La droite brestoise ne part en effet pas unie pour ce scrutin avec deux listes issues de l’UMP. Mais ne fallait-il pas s’y attendre alors que les 11 conseillers municipaux d’opposition siègent au sein de quatre groupes distinct à la mairie dont pas moins de trois se réclament de l’UMP. D’un côté nous aurons donc le candidat officiel de l’UMP nommé par Paris, le jeune avocat Laurent Prunier, qui était le président départemental de l’Association des Amis de Nicolas Sarkozy durant la campagne présidentielle. Ceci explique peut-être cela. Il conduira une liste très à droite « Ensemble ambitieux pour Brest » composée de membres de l’UMP, du MPF, du FRS (le parti de Christine Boutin), du CNI (le parti de Christian Vanneste) et du parti fantôme le « Nouveau Centre ». En l’absence de liste d’extrême droite, peut-être que cette composition droitière pourra récupérer quelques voix de ce côté là. Face à Laurent Prunier, nous retrouverons Fortuné Pellicano, vieux cacique de l’UMP brestois qui n’a semble-t’il apprécié ni son exclusion de l’UMP par les instances nationales, ni le côté « droite dure » de Prunier. Il conduira une liste de droite modérée « Pour faire gagner Brest » et pourrait bien géner considérablement le candidat officiel de son ancien parti.
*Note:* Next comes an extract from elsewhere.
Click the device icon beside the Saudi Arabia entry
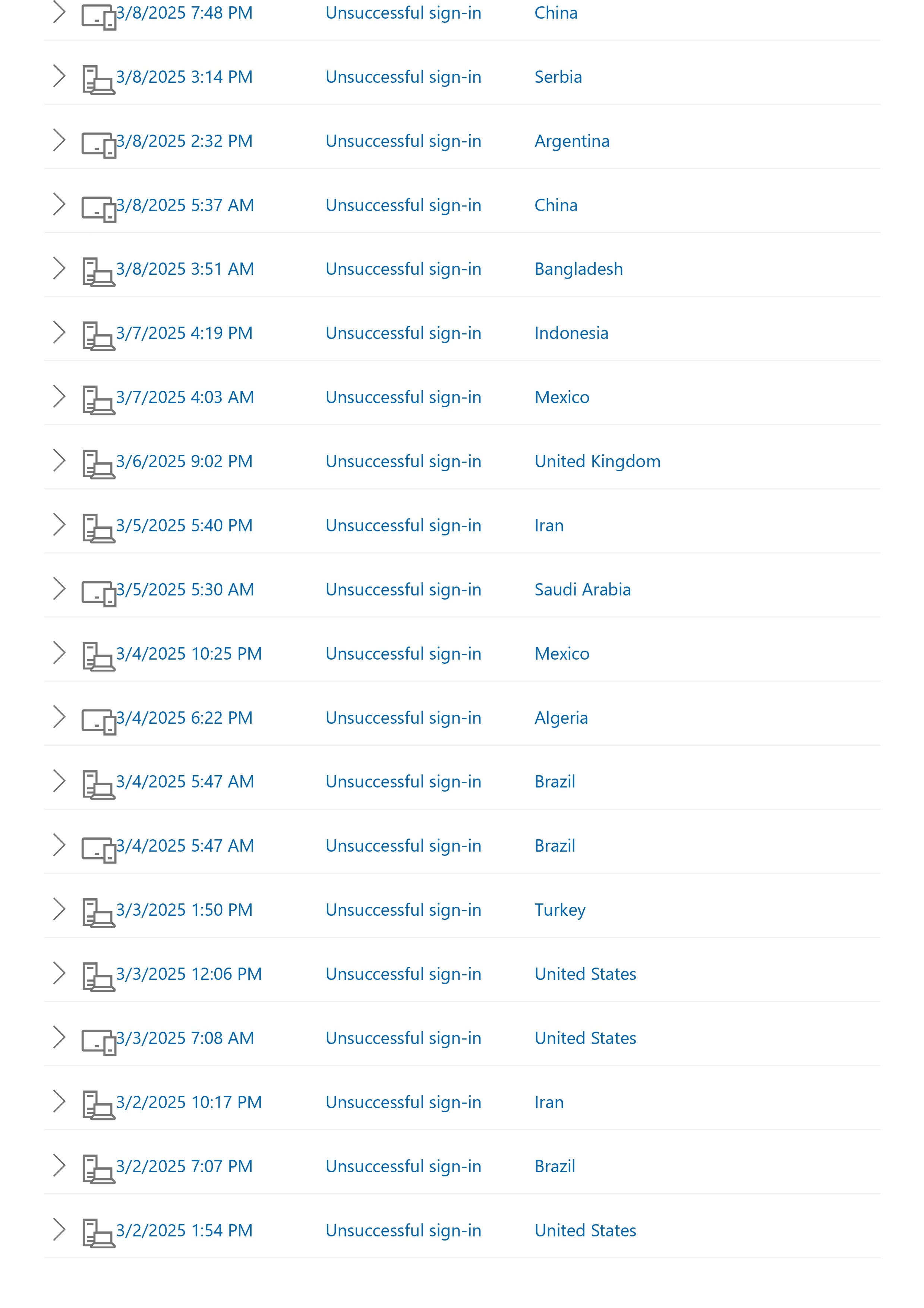The height and width of the screenshot is (1308, 924). tap(98, 593)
C’est finalement le candidat du MoDem Mikaël Cabon et sa liste « Brest au Coeur » qui pourrait tirer partie des divisions de l’UMP brestoise. François Bayrou avait réalisé 20,98% des voix au premier tour de l’élection présidentielle à Brest, de quoi rendre optimiste le candidat du MoDem.
A l’extrême gauche enfin, on trouve la liste « Pour Brest, la gauche debout », se définissant comme une liste « citoyenne, solidaire, féministe et laïque » soutenue par la LCR et le MRC, la « liste ouvrière et socialiste » conduite par Hugues Bouché, proche du Parti des travailleurs et la liste de Lutte Ouvrière conduite par André Cherblanc.
Le premier tour ne devrait être qu’une formalité pour la liste Cuillandre. Bien malin par contre celui qui pourra dire qui arrivera en seconde position, qui dépassera la barre des 10% nécessaire au maintien ou quelles seront les alliances entre les deux tours. Il semble d’hors et déjà clair que la liste Cuillandre sera présentée dans son intégralité au second tour et qu’il n’y aura donc aucune fusion avec la liste d’extrême gauche quel que soit le score de cette dernière. Il semble aussi probable que dans le cas où la liste Prunier franchissait les 10% (ce qui est très probable) elle ne pourrait fusionner ni avec celle du MoDem, ni avec celle de Pellicano. Ces deux dernières pourraient par contre rentrer dans une stratégie d’alliance entre les deux tours si leur score respectif le leur permet (Pellicano avait déjà proposé au MoDem de faire une liste commune dès le premier tour).
Brest devrait donc selon toute vraisemblance rester bien ancrée à gauche, reste à savoir quelle sera la principale force d’oppostion de la ville après ces municipales.